━━ PAGE EXCERPT ━━
INITIAL ‘SENSORY SYMPOSIUM’ ADDRESSES HOT TOPICS IN THE WINE BIZ

INITIAL ‘SENSORY SYMPOSIUM’ ADDRESSES HOT TOPICS IN THE WINE BIZ

Welcome and Thank You to Guest Blogger

Valerie Stride aka @DemystifiedVine, WSET ADVANCED

The inaugural Sensory Symposium took place on Sunday, April 28, 2019 in Penticton, BC. Wine industry professionals, aficionados, and wine lovers alike gathered to attend three distinct learning sessions at the Okanagan College campus. Each session, hosted by Laura Milnes, of SILK+COUPE, garnered a plethora of ideas via discussions by winemakers on some ‘in-the-now’ topics.

The morning began straight out of the gate with a blind tasting. The wines being tasted belonged to the female panelists for the initial session entitled, “Women in Wine”. Guests shook off their morning sleepiness by sniffing and swirling some vino.

Post tasting, Milnes initiated conversation on the idea that women have better palates than men. Guests listened intently as discussion began. The panelists were of different opinions on this particular subject matter. 

Alison Moyes, winemaker at Liquidity Wines, began on the research front. “From the research papers, statistically, women do overall have perceived better tasting.” Severine Pinte, winemaker at Le Vieux Pin and LaStella, replied with her point of view that wine tasting is a skill that you can train for. Mireille Sauve, of Dames Wine, took the middle ground. “I have a lot of practice tasting wine,” she said, “I think all of us can agree that men and women are different, but I have to echo the point of the necessity of practice. It’s like a muscle; you have to work at it to make it stronger.”

Other exploratory ideas included who has inspired these female winemakers as well as what avenues they are taking to promote a stronger female presence in the heavily male-dominated wine industry.

“About 70% of the resumes I get are from women.” Pinte noted, which raised some eyebrows. More and more women are beginning their journey within the industry. Moyes added that she would like to “change the face of what people assume a winemaker is”.

After some refreshments care of the talented Avery Trent, who runs a catering company called Perfect Wine Pairings, folks settled down to do another blind tasting, followed by a discussion on “Natural Wine”. Milnes launched the discussion with the question, “How would you define natural wine?”

“Natural wine is a controversial topic,” responded Michal Mosny of Winemaker’s CUT. “Not a lot of people have tried natural wines. They are scared of it; they reject them.” Mosny wanted to communicate that the more we talk about natural wines, the less stigma they will have. Many natural wines are cloudy, due to being unfiltered, or have distinct aromas, factors of which some might conclude make the wine bad. This is not true at all.
━━━
**WHAT YOU SHOULD DO**. Continue the article on the first Sensory Symposium, picking up after its final sentence on natural wine.
━━ DATASET CONTENT ━━
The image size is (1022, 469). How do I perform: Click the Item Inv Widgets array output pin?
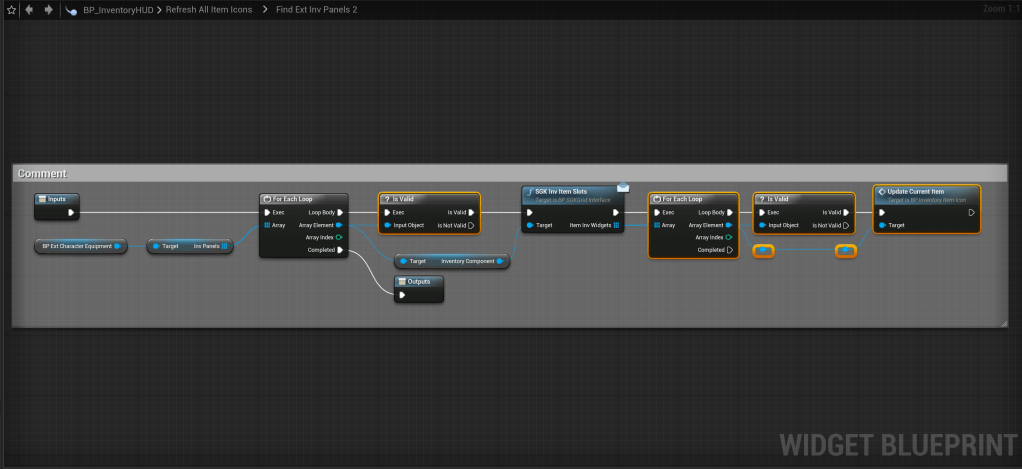(x=617, y=225)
━━━
**TASK RESPONSE**.
Costa Gavaris, of Rigour and Whimsy, made a critical addition to Mosny’s comment. “It’s the earth that we are stewarding. […] It’s like shopping at the farmers market or shopping at Safeway.”

To combat the stigma of natural wine the panel suggested that consumers try to get as much information as possible about the wines they consume. Gavaris also suggested shopping at private liquor stores, as clerks in these shops are well-versed in things like natural wines. Charlie Baessler from Corcelettes Winery in the Similkameen Valley added, “There’s a lot of fashion in this industry, so people are quick to rush left and rush right. So, keep your censors up; we’re talking about consumer awareness.”

After a delicious lunch of sandwiches, salads, and other goodies, the session on “Sustainability & Sensory Diversity in BC” began following a final blind tasting.

Once again, panelists shared their varying opinions on what sustainability is, and a discussion ensued on if BC has a sensory profile to its wines. Two controversial topics, as it turned out, for there were an assortment of responses. 

Graham O’Rourke of Tightrope Winery commented that they put “vineyard and social responsibility” at the forefront of sustainability. Pinte took more of a business perspective on the topic, discussing having a balance between vineyard and economical viability. Mosny responded on a purely environmental note. “We have a responsibility to the land and to the water, but also sustainability to the future generations. Sustainability is something that we all have to think of as mandatory.”

Moving forward, most panelists agreed that BC doesn’t have a sensory profile to its wines, as the province has an abundance of varied styles up and down the valley and across regions. This has been quite the topic of discussion for a number of years, and the debate continues!

Many thanks to SILK+COUPE, the winemakers who attended and shared their thoughts and opinions, to Okanagan College, Terroir Consulting, Sirocco, Aroxa, Cask & Barrel, and Eco Eats.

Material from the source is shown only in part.